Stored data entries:
# # #

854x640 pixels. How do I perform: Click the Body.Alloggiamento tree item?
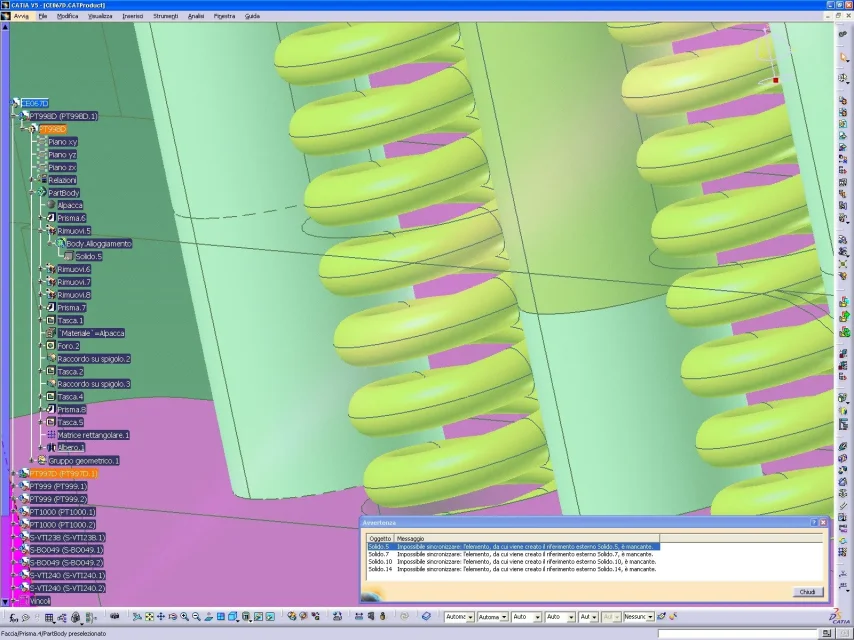pyautogui.click(x=99, y=244)
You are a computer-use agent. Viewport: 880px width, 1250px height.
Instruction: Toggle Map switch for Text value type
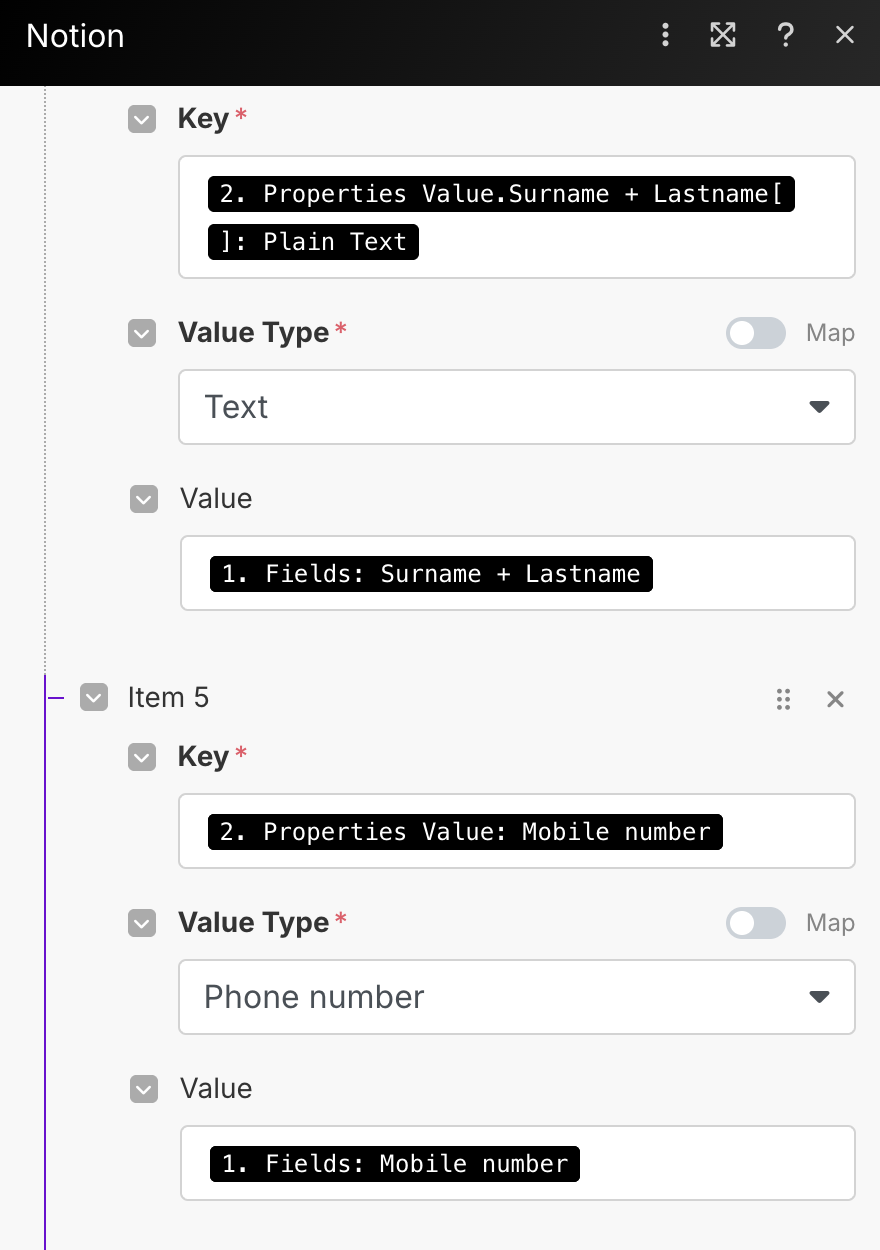click(756, 333)
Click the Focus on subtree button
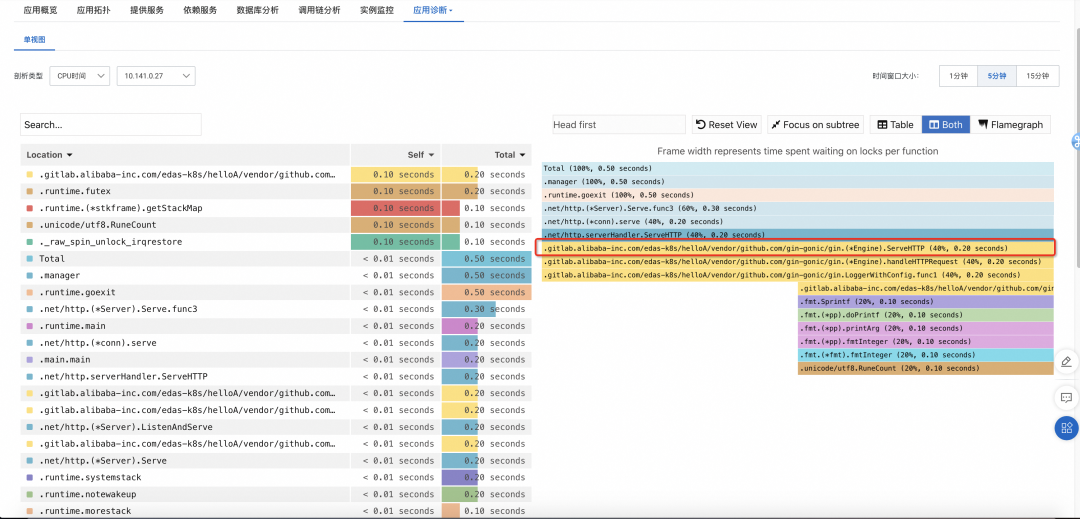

# # #

● **WHAT NEEDS TO BE DONE**: An exact copy of the entries above, with no pictures, is the required answer.

● **RESPONSE TO THIS TASK**:
854x640 pixels. How do I perform: Click the Body.Alloggiamento tree item?
pyautogui.click(x=99, y=244)
You are a computer-use agent. Viewport: 880px width, 1250px height.
Instruction: Toggle Map switch for Text value type
click(756, 333)
Click the Focus on subtree button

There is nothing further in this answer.